3) Entrambi i ricorsi sono inammissibili per manifesta infondatezza, genericità e mancanza di decisività.
Va premesso che nessuno dei ricorrenti pone in discussione l'esistenza di modalità di esecuzione dei lavori in contrasto con le regole cautelari che governano l'attività svolta per evitare che i carichi sospesi vadano ad urtare contro i lavoratori addetti; e neppure è contestato dai ricorrenti che la violazione di queste regole cautelari abbia avuto efficienza causale sul verificarsi dell'evento.
Le premesse da cui partono i motivi di ricorso di N. sono largamente condivisibili ed in particolare è da condividere la necessità di evitare che vengano affermate responsabilità di posizione individuando - indipendentemente dall'esistenza di una delega - le persone fisiche che, all'interno dell'articolazione aziendale, sono titolari delle funzioni cui iN.scono gli obblighi di prevenzione.
Ma nel caso in esame l'affermazione di responsabilità di N. non è avvenuta per aver omesso di controllare l'esecuzione dei lavori edili - come si sostiene nel ricorso - ma per aver omesso la formazione e l'informazione dei lavoratori addetti alla movimentazione dei carichi pesanti.

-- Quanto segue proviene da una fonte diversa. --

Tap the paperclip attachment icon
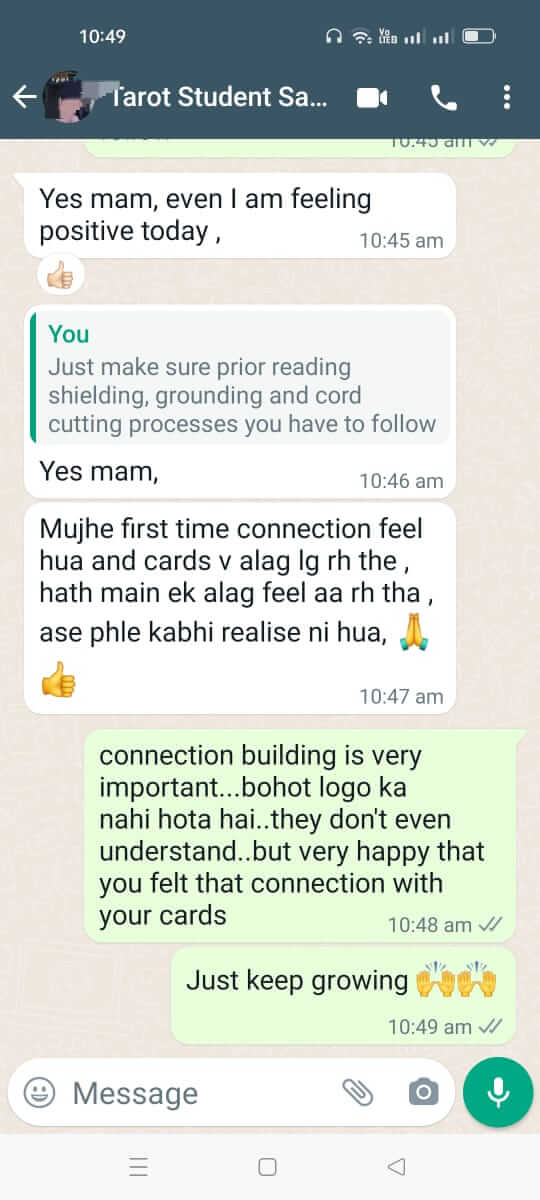Viewport: 540px width, 1200px height. [x=357, y=1092]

Compito che non può che incombere sul datore di lavoro o su persona idonea espressamente da lui delegata.
Questo aspetto (omissione di formazione e informazione) su cui la sentenza impugnata ha fondato l'affermazione di responsabilità di N. è completamente ignorato nel ricorso che dunque si appalesa geN.co mentre le argomentazioni addotte sono prive di decisività.

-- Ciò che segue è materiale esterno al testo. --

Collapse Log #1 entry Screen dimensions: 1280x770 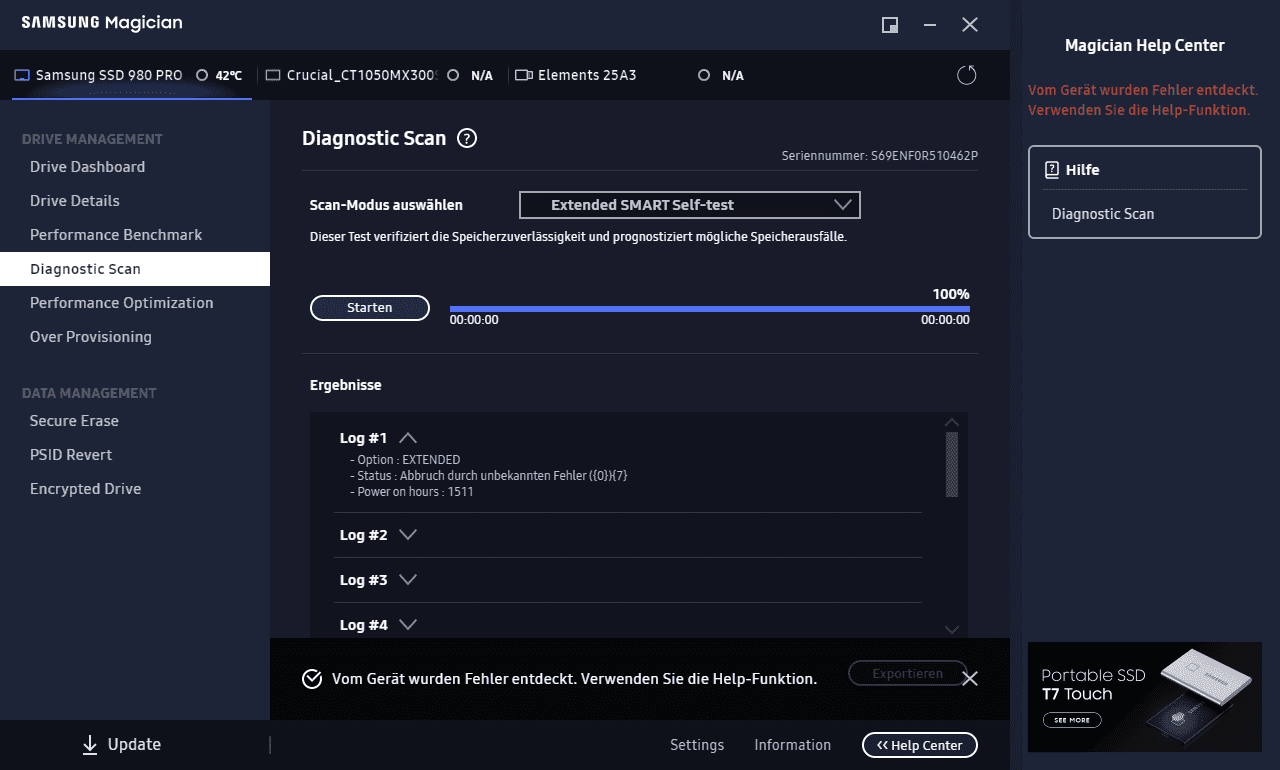[407, 438]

4) Analoghe considerazione possono svolgersi per quanto riguarda le censure di G.W..
In buona sostanza il ricorrente non pone in discussione di aver svolto funzioni di preposto nell'ambito dell'attività appaltata dall'impresa N. nel corso del quale si è verificato l'infortunio ma si limita ad affermare che egli non aveva alcun obbligo di controllare l'attività di S. che non era dipendente della soc. N..
A parte il rilievo che il giudice di merito ha escluso che G. abbia fornito al gruista le necessarie istruzioni e ha accertato che è stato il medesimo G. ad organizzare il lavoro è comunque manifestamente infondata la pretesa del preposto secondo cui l'obbligo di predisporre modalità di lavoro in sicurezza e di verificare l'applicazione delle misure di prevenzione antinfortunistica sussisterebbe esclusivamente nei confronti dei dipendenti del suo datore di lavoro dovendosi estendere, l'applicazione delle misure di prevenzione, a tutti coloro che si trovano nell'ambiente di lavoro ed in particolare a coloro che, nell'ambito dell'organizzazione di lavoro dell'impresa, siano inseriti nell'attività lavorativa che svolgono in collaborazione con i suoi dipendenti.

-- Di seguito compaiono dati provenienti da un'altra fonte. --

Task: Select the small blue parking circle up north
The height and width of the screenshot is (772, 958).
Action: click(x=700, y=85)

E comunque poichè l'infortunio è derivato dalla impropria esecuzione delle manovre di spostamento delle assi metalliche, svolte nell'ambito dell'organizzazione aziendale della soc. N., è evidente che, se anche fosse vera la tesi prospettata, non per questo verrebbe meno la responsabilità del preposto per non aver controllato adeguatamente la condotta inidonea del gruista causatrice del danno.

5) Il reato sarebbe prescritto ma la natura originaria della causa di inammissibilità non consente di dichiarare l'estinzione del reato a seguito della prescrizione che sarebbe maturata dopo la sentenza di appello: v. Cass., sez. un., 22 novembre 2000 n. 32, De Luca, rv.217266.
Alla dichiarazione di inammissibilità del ricorso conseguono le pronunzie di cui al dispositivo.
Con riferimento a quanto statuito dalla Corte costituzionale nella sentenza 13 giugno 2000 n. 186 si rileva che non si ravvisano ragioni per escludere la colpa del ricorrente nella determinazione della causa di inammissibilità ai fini della condanna al pagamento di una somma a favore della Cassa delle Ammende in considerazione della palese violazione delle regole del giudizio di legittimità.

P.Q.M.
La Corte Suprema di Cassazione, Sezione Quarta Penale, dichiara inammissibili i ricorsi e condanna i ricorrenti al pagamento delle spese processuali e ciascuno a quello della somma di Euro 1.000,00 in favore della Cassa delle Ammende.
Così deciso in Roma, il 28 ottobre 2009.